The issue is open to traditional critical, article-length pieces, shorter reflections, and individual or collaborative work in music, performance, and art. To this end, we are interested in hearing from a broad spectrum of scholars, artists, thinkers, activists, and organizers that span disciplines such as cultural studies, ethnic studies, American studies, English and modern languages, history, geography, anthropology, and sociology.
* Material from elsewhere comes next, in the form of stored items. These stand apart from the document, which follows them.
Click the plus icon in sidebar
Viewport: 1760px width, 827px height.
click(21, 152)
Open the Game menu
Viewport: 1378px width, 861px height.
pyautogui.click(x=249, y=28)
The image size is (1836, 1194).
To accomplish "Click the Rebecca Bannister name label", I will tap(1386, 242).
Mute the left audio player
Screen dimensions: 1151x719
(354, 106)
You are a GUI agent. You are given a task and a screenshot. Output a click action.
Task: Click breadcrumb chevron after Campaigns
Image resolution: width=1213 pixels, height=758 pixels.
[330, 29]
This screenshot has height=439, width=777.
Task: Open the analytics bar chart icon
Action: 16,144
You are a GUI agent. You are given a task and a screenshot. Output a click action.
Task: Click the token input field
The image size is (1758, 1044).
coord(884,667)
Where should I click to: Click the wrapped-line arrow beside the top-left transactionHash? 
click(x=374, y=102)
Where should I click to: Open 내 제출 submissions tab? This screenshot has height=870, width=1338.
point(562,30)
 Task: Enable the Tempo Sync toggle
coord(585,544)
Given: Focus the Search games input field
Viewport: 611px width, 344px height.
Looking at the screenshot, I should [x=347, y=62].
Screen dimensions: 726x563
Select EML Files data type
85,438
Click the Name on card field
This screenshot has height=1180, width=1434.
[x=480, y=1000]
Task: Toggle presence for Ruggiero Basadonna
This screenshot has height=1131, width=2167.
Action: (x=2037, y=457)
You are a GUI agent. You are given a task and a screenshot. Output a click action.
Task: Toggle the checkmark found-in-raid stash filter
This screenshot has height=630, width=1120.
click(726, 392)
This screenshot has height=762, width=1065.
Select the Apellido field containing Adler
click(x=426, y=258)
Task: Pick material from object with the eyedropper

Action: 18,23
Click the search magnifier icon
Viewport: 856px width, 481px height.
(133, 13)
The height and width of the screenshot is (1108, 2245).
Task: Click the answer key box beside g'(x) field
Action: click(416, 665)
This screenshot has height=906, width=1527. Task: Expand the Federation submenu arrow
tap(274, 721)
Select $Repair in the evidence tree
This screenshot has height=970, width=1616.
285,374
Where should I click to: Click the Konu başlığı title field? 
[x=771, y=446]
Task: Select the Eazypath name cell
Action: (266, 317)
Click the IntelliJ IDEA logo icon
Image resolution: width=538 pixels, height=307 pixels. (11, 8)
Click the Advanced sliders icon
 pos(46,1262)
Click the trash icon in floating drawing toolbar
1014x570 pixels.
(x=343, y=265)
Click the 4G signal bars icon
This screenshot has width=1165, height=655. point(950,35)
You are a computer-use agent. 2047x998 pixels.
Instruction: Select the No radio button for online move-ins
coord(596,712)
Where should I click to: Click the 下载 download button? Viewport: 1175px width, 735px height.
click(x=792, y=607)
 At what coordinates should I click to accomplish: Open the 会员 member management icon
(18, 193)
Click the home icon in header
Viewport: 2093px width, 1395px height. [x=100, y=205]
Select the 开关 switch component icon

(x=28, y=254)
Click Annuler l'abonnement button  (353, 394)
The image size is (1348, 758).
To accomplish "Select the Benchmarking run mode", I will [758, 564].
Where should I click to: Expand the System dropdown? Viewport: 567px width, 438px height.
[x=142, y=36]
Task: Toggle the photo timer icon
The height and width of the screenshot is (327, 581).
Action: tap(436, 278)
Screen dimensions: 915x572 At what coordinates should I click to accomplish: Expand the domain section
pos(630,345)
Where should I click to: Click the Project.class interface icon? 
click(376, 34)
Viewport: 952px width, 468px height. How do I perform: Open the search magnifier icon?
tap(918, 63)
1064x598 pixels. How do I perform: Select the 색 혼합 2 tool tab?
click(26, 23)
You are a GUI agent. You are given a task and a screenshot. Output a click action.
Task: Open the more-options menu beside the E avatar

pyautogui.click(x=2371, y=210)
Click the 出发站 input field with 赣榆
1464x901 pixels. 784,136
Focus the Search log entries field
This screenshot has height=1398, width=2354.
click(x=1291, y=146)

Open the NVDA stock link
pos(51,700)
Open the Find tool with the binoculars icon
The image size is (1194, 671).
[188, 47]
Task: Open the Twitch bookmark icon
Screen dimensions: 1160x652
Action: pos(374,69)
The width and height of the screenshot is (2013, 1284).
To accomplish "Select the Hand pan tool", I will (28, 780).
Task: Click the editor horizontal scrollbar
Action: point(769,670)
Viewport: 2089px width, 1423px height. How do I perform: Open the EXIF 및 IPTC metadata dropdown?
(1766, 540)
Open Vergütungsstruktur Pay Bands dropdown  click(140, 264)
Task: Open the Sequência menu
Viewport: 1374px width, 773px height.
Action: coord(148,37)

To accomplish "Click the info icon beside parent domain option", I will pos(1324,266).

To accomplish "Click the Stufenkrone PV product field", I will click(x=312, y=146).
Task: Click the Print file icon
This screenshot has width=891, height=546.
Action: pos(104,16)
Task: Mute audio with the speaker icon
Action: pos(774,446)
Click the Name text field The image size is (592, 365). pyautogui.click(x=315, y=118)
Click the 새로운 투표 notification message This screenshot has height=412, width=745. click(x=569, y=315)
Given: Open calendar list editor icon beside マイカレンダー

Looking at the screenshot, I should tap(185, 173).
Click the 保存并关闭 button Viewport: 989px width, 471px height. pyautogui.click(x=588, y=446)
The following topics are particularly of interest, though this is not an exhaustive list:
- Antebellum plantation systems, abolition, and queerness
- Incarceration and abolition in the global South
- The generational divide in understandings of abolition and queerness
- Prisons as they intersect with disability
- (Queer) masculinities
- Queer anthropologies and incarceration
- Literary depictions of queer abolition
- Transformative justice and restorative justice systems as queer projects
- Indigenous epistemologies of gender and justice
- Trans experience and incarceration
- Queer analyses of policing and surveillance
- Meditations on gender abolition with respect to gender transitioning/grafting/affirmation
- Histories of queer abolitionist organizing
- AIDS organizing inside prisons
- Abolitionist campaigns focused on queer and/or trans people
- Pathologizations and medicalizations of criminality and queerness
- The potentials and limits of rights-based activism
- The criminalization of race and queerness
The issue will be coedited by Marquis Bey (Northwestern University) and Jesse A. Goldberg (Longwood University). Prospective contributors should submit 500-word abstracts by March 15, 2020. Please email abstracts to queerfireabolition@gmail.com with “Queer Fire proposal” in the subject line. Proposals will receive feedback by mid-May. Prospective contributors invited to submit a full article based on an abstract will be asked to submit a draft by October 1, 2020. The full issue is expected to be published in January 2022. (Prospective authors should feel free to email general inquiries about the issue as well.)